Toleranzregelungen und deren Auswirkungen

Viele Freihandelsabkommen sehen spezielle Toleranzregelungen vor, um produktspezifische Besonderheiten auszugleichen. Diese sogenannten Werttoleranzen (meist 10%, oft sind jedoch Warengruppen ausgeschlossen, in Ausnahmefällen bis zu 15%) erlauben einen gewissen Anteil von Nichtursprungsmaterialien in der Endware, auch wenn der strenge Positionssprung nicht erfüllt ist. Diese Toleranzen gelten jedoch meist nicht für bestimmte Produkte oder Bearbeitungen und sind exakt begrenzt – so können sie beispielsweise bei Maschinen und Teilen des Kapitels 85 unterschiedlich interpretiert werden.
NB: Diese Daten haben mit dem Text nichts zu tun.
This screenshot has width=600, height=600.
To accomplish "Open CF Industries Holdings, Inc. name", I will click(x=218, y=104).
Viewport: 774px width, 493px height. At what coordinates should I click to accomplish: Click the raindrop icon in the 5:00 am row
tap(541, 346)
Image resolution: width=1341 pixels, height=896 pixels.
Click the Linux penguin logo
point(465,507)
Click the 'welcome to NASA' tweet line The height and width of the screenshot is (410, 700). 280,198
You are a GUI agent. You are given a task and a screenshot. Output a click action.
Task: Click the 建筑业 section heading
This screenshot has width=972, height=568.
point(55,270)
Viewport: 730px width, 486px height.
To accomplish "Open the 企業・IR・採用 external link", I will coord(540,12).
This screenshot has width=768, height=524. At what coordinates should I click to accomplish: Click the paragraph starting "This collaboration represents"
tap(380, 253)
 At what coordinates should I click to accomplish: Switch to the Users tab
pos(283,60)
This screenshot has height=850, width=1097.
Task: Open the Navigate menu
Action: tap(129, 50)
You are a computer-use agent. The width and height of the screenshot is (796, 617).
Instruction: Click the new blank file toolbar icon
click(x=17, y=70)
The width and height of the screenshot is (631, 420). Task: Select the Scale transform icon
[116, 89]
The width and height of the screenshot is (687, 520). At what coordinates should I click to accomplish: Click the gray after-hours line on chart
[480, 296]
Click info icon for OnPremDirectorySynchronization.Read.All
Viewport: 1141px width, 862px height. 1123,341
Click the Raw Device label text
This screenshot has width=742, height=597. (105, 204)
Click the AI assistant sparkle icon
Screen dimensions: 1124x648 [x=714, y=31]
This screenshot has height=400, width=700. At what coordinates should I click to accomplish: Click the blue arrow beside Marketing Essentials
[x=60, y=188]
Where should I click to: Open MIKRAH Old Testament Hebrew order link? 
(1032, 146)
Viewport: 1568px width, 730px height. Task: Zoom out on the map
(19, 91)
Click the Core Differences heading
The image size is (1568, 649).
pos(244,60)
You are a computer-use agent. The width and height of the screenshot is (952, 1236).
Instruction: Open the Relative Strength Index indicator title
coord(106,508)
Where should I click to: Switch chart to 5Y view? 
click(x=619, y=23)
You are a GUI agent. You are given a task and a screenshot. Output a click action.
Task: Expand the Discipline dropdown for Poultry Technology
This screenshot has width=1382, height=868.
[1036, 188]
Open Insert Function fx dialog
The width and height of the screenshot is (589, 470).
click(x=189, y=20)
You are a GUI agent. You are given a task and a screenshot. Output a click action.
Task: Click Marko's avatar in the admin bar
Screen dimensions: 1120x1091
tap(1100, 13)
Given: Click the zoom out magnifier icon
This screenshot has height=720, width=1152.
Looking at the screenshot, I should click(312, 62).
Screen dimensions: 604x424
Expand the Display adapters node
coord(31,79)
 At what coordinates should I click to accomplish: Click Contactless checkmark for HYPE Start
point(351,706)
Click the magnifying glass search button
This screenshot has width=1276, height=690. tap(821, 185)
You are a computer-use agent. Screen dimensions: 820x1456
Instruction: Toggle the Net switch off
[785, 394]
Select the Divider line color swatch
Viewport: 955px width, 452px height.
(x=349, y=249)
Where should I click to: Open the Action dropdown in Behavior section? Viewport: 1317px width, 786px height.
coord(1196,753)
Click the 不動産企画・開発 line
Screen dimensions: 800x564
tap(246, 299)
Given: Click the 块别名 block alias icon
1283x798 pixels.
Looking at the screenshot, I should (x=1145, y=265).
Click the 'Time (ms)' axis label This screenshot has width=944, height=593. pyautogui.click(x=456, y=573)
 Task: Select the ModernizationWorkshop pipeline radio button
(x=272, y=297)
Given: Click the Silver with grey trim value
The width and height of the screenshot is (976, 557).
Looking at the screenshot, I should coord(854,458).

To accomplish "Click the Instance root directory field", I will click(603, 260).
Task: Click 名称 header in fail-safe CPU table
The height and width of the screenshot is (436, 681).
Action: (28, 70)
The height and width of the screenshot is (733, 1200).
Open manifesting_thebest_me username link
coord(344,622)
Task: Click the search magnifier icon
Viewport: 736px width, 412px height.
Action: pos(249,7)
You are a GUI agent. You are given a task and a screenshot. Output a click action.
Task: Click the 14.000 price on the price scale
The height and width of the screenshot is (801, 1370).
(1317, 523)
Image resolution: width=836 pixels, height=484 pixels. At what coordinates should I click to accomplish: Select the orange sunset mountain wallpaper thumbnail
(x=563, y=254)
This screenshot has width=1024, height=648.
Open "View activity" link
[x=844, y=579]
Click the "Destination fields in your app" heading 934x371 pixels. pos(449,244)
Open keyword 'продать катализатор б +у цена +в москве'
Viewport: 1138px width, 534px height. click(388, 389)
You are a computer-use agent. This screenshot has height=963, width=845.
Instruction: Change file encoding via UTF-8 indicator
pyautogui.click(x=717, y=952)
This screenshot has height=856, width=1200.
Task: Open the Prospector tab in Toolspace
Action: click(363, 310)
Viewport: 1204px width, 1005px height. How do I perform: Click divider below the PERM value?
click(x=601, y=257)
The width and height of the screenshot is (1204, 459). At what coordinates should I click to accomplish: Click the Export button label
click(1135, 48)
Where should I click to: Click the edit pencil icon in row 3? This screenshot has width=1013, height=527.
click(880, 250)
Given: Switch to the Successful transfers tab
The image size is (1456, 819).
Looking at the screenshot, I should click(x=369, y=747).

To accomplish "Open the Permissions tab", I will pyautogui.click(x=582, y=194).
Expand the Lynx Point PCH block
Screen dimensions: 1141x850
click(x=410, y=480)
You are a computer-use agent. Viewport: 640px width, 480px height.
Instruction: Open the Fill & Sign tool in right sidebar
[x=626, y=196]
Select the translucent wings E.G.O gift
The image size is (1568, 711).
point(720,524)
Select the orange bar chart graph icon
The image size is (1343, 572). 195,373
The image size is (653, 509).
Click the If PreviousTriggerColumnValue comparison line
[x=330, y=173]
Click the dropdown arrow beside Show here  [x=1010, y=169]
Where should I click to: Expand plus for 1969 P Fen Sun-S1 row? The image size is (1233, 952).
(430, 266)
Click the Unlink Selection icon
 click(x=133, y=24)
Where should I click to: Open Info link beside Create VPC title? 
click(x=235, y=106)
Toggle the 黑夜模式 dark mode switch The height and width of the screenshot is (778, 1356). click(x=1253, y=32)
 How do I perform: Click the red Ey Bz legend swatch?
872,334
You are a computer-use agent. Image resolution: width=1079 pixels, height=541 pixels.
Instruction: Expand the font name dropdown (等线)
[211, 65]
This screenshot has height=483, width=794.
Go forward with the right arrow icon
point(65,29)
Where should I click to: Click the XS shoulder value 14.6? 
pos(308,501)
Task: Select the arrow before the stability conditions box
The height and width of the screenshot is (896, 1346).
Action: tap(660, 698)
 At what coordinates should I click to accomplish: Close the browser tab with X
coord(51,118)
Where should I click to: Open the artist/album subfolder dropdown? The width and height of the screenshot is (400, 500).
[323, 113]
Entscheidend ist die konkrete Regelung des jeweiligen Abkommens.

Grenzfälle und typische Fehlerquellen bei Maschinen und Teilen

Typische Fehlerquellen:
  • Unsachgemässe Tarifierung von Teilen oder Baugruppen
  • Übersehen von verdeckten Nichtursprungsmaterialien in komplexen Baugruppen
  • Falsche Annahme, dass die Montage allein immer einen Positionssprung erzeugt
Ein häufiger Fehler ist die Annahme, dass durch das Zusammenbauen mehrerer Teile (z.B. aus 8540.90) eine originäre Maschine (8540.10) mit Schweizer Ursprung entsteht, ohne die eigentlichen Ursprungsregeln einzuhalten. Dagegen muss jede Komponente einzeln geprüft und die jeweilige Listenregel korrekt angewandt werden. Auch die Dokumentation und transparente Darlegung der verwendeten Vormaterialien ist eine unerlässliche Voraussetzung für eine erfolgreiche Ursprungsprüfung. Ermächtige Ausführer profitieren von vereinfachten Ursprungsnachweisen.

Praktische Umsetzung im Unternehmen und Compliance

  • Aufbau einer zuverlässigen Tarifierungssystematik
  • Schulung des Personals im Umgang mit dem HS-Code und den jeweiligen Listenregeln
  • IT-gestützte Präferenzkalkulationen, die automatisierte Tarifierungs- und Ursprungsnachweise ermöglichen
  • Regelmässige Überprüfung der jeweiligen Freihandelsabkommen sowie der internen Prozesse
So lassen sich Risiken minimieren und mögliche Zollvorteile nachhaltig sichern.
Beispielhafte Prozessschritte für die Compliance
 
Quellen: douana.ch
Schlussbetrachtung: Positionssprung als Schlüsselkriterium
Der Positionssprung entscheidet massgeblich über den zollrechtlichen Ursprung und damit die Präferenzfähigkeit von Waren im Aussenhandel. Präzise Kenntnis der Tarifierung und Vereinbarungen ist für Unternehmen unerlässlich, um Fehler und zollrechtliche Nachteile zu vermeiden. Vor allem bei komplexen Maschinen und ihren Komponenten wie im HS-Kapitel 85 sollte den Details grösste Aufmerksamkeit geschenkt werden.